Democrats must become the party of education once again, and PA can be ground zero for our party’s turnaround. The Keystone State is uniquely positioned as a purple state with a Democratic governor who is hyper-focused on results and unafraid to do things differently. This is a moment to boldly reimagine our system of schools, to GSD in education, and to lead the way for our national party.
Abundance taps into the American spirit of ingenuity (innovation), reorients our focus from inputs to outcomes (accountability), and embraces both government and market-driven forces to align incentives (choice). These three pillars — innovation, accountability, and choice — aren’t standalone policies. Each reinforces the others, forming a dynamic, self-correcting system that improves over time.
- Innovation means unleashing new school models and education technologies that address the diversity of student needs and family circumstances. The U.S. education system was built for a 20th-century economy — 100 years later, it looks remarkably the same. Today’s students need radically different tools, environments and approaches, such as those provided by charter schools, learning pods, microschools, AI-powered tutors and career academies. Democrats should lead in developing and scaling these new and different models rather than stubbornly funding more of the same. But innovation alone is not enough — it must occur within a system designed to scale what works and discard what doesn’t.
- Accountability means funding what works, not what fails. For too long, our systems have rewarded inputs — spending levels, staff ratios, compliance reports — without asking the most important question: Are students learning? We need metrics that matter, systems that self-correct, and leadership that makes tough calls when outcomes fall short. In a systems-thinking framework, accountability is not about punishment; it’s about feedback loops that drive improvement. Without real feedback, innovation stalls and choice becomes hollow.
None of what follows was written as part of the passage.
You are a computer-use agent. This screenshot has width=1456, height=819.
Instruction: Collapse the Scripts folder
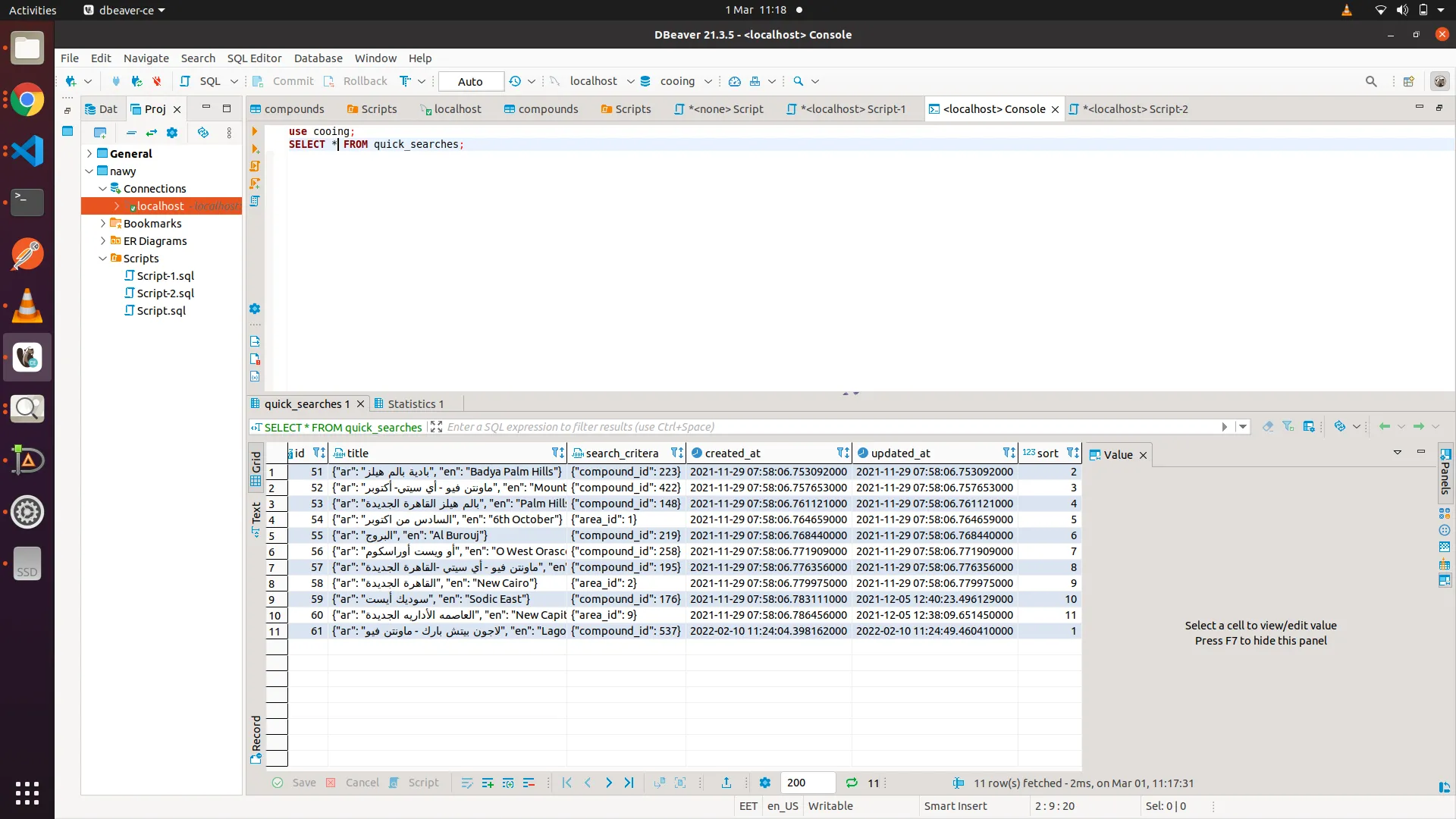click(x=103, y=259)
- Choice means giving families the power to select the best educational fit for their children — not just the school assigned by their zip code. Republicans have dominated this conversation, but Democrats can lead by reshaping it. We should support high-performing charter and magnet schools. We should explore thoughtful scholarship and tax credit programs that expand access for low-income families. And we should ensure every option — public or private — is held to high standards.
This is not a call to abandon public education. It is a call to reimagine it. Parents don’t care whether a school is district-run, chartered, or private. They care whether their child is learning, growing and thriving. A modern Democratic education vision must be quality-focused and governance-neutral.
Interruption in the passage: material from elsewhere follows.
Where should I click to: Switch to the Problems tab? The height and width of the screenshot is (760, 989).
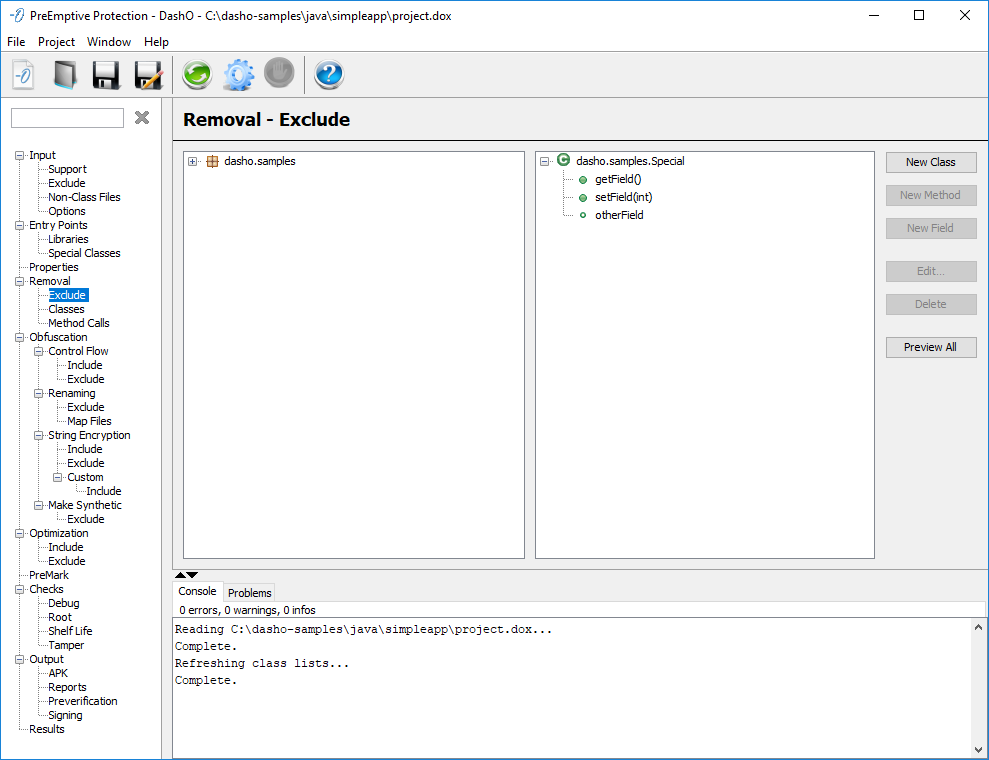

PA has an opportunity to show how Democrats can govern differently. Governor Josh Shapiro has already shown a commitment to focusing on outcomes rather than ideology. PA is making historic investments in education — but history shows that more funding is not enough. We must rethink how systems serve students more effectively, including through scholarship programs that empower families and push all systems to improve.
The path forward isn’t about choosing sides. It’s about building systems that evolve, adapt and improve. Our schools are recovering from pandemic learning loss. Our workforce is changing faster than our classrooms. We can’t afford another lost decade.
Democrats have always believed that education can transform lives. That belief remains true — but it must be updated for a new era. The Abundance Agenda shows us how: deliver, not just defend; experiment, not entrench; lead, not react.
In Pennsylvania and across the country, it’s time to stop settling for a century of sameness — and build education systems that adapt, improve and succeed.
Jorge Elorza is CEO of Democrats for Education Reform. This piece is based on his eight-page report, “A Democratic Framework for An Abundance Education Agenda.”